Canal Seine-Nord-Europe : des approches environnementales jugées vertueuses

Le canal Seine-Nord Europe reliera la Seine à l'Escau        © Michel Godfroid

Destiné à désenclaver la Seine et la relier aux grands canaux du nord de l'Europe, le canal Seine-Nord-Europe bénéficie désormais d'une autorisation environnementale pour l'ensemble de son tracé.
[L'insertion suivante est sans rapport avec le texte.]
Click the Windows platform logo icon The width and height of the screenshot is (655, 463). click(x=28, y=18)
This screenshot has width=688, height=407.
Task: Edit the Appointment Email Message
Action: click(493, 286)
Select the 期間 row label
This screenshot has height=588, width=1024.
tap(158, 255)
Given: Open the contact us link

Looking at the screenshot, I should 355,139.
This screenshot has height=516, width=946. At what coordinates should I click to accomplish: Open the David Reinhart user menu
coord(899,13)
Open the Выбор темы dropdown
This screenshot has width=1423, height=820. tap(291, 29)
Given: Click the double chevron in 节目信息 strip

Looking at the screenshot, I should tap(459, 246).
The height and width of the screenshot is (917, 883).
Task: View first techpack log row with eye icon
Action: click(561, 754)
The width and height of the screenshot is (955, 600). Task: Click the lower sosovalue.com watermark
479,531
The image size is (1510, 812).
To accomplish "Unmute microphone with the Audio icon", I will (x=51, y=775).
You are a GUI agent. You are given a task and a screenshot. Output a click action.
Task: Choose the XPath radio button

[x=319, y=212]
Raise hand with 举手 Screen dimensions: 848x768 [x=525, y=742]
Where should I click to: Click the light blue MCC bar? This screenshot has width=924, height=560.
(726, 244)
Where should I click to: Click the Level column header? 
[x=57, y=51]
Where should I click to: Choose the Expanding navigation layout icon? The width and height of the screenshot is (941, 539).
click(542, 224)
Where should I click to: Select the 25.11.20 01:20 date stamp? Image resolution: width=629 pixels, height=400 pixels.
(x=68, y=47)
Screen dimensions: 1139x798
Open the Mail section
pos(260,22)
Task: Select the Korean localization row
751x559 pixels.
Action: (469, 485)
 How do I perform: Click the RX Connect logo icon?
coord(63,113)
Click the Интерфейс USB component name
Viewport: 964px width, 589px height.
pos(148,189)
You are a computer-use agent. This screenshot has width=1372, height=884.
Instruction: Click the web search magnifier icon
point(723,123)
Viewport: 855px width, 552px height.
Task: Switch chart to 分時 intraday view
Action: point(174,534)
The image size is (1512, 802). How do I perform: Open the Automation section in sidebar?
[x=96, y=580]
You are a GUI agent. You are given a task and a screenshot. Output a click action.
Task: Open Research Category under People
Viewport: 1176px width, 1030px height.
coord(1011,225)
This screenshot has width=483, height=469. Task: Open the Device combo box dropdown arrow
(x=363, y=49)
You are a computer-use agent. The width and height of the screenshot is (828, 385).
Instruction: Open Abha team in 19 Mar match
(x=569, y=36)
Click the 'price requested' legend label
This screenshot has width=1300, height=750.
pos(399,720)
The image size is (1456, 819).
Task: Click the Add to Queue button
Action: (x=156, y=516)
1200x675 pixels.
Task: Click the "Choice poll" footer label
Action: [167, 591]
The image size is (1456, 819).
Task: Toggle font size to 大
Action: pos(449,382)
Le projet de canal Seine-Nord Europe vient de franchir une nouvelle étape. Après la validation des 18 premiers kilomètres entre Compiègne et Passel dans l'Oise, en 2021, les 89 kilomètres restant, jusqu'à Aubencheul-au-Bac dans le Nord, viennent à leur tour de décrocher leur arrêté d'autorisation environnementale, signé vendredi 9 août par les préfets des départements de l'Oise, de la Somme, du Pas-de-Calais et du Nord. Les travaux vont donc pouvoir débuter sur ce dernier tronçon, afin de pouvoir désenclaver la Seine, en 2030, grâce à la connexion de cette infrastructure de 107 kilomètres de long et 54 mètres de large à l'Escaut, en Belgique, puis aux quelque 20 000 km de voies fluviales européennes.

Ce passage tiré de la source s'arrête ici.